Los últimos Documentos Oficiales de la Iglesia, más directamente preocupados con las exigencias de un nuevo orden socio-político-económico, nos confirman en esta opción.
Esta actitud, que consideramos evangélica y eclesial, engendra sus riesgos y contradicciones y suscita lógicamente prevenciones y hasta la persecución, por parte de los explotadores o privilegiados. Creemos que la Cruz de Cristo es la señal de la autenticidad de la Iglesia. Los siervos no podemos pretender ser mejor tratados que el Señor (Jn 15,20).
No tememos posibles sanciones de ningún poder contra nosotros. Nuestras vidas están sacramentalmente marcadas para el Servicio y el Sacrificio. Nos preocupa, entre tanto, por amarga experiencia de nuestras propias Iglesias y de tantas Iglesias de esta América Latina, en hora de Martirio y de Liberación, la suerte de los pequeños, el desconcierto y el desamparo en que quedaría el Pueblo de Dios, bajo las represalias de los poderosos, si nosotros, los pastores, pecásemos de omisión por el silencio o fuéramos cómplices por la ambigüedad.
Por eso recurrimos directa y públicamente a Vuestra Santidad cuyo ministerio de Pastor Universal puede, una vez más, en esta hora, confirmar en la Fe (Le 22,S2) y confortar en la Esperanza a sus hermanos, pastores y fieles.
Renovando el testimonio de nuestra total comunión, pedimos a Vuestra Santidad el aliento de la bendición y de la oración apostólica de Pedro.

Fraternalmente, en Cristo, el Señor
Tomás Balduino Pedro Casaldáliga
obispo de Goiás obispo de São Félix
Goiânia-Brasil, 16-V-1977».

En los días posteriores.
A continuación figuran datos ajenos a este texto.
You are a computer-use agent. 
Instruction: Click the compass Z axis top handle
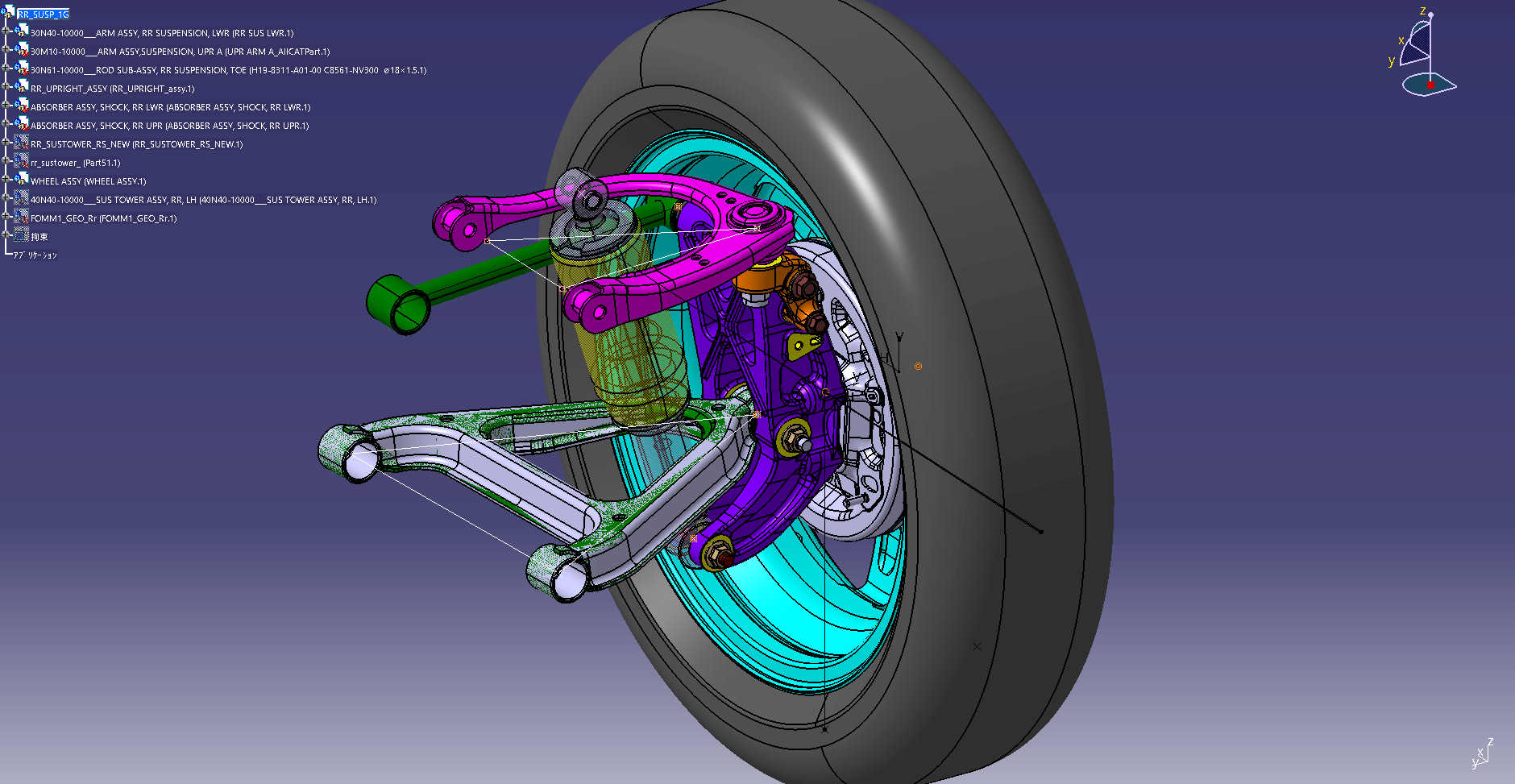pos(1430,15)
Don Ivo, el Secretario General de la CNBB, hizo públicas denuncias contra la acción de la Seguridad Nacional que investigaba vidas y bienes de la Iglesia, y manifestó también su solidaridad con Tomás y conmigo.
Por añadidura, que yo no esperaba, el mismísimo «Osservatore Romano», órgano oficioso de la Santa Sede, había publicado, el 14 de abril, una crítica bastante favorable de Giovanni Caprile a este mi libro, Yo creo en la Justicia y en la Esperanza.
El comentarista de «L'Osservatore» insiste en que se lea el libro dentro de su contexto, lo que me parece muy razonable; porque fuera del contexto, dice, «ciertas expresiones podrían parecemos paradoxales e inadmisibles».
Conste, sin embargo, que esas ciertas expresiones «fuertes» -sobre la Iglesia y el Vaticano, sobre el Gobierno y la Sociedad- que yo escribo en el libro, para mí tienen valor también fuera del contexto que circundan las aguas del Araguaia y el Xingú y la línea fronteriza entre el Mato Grosso y el Pará. No me gustaría que se relativizaran excesivamente las cosas, porque así nos quedaríamos siempre en simples reformismos o en ambiguas connivencias, justificadas según los meridianos. Hablo del Vaticano sabiendo en qué meridiano está; y hablo del Capitalismo sabiendo que está en todos los meridianos.
Eso, con mi gratitud por el comentario de Caprile que vino como agua de mayo. «No quita lo cortés a lo valiente», dicen en mi celtibérica España.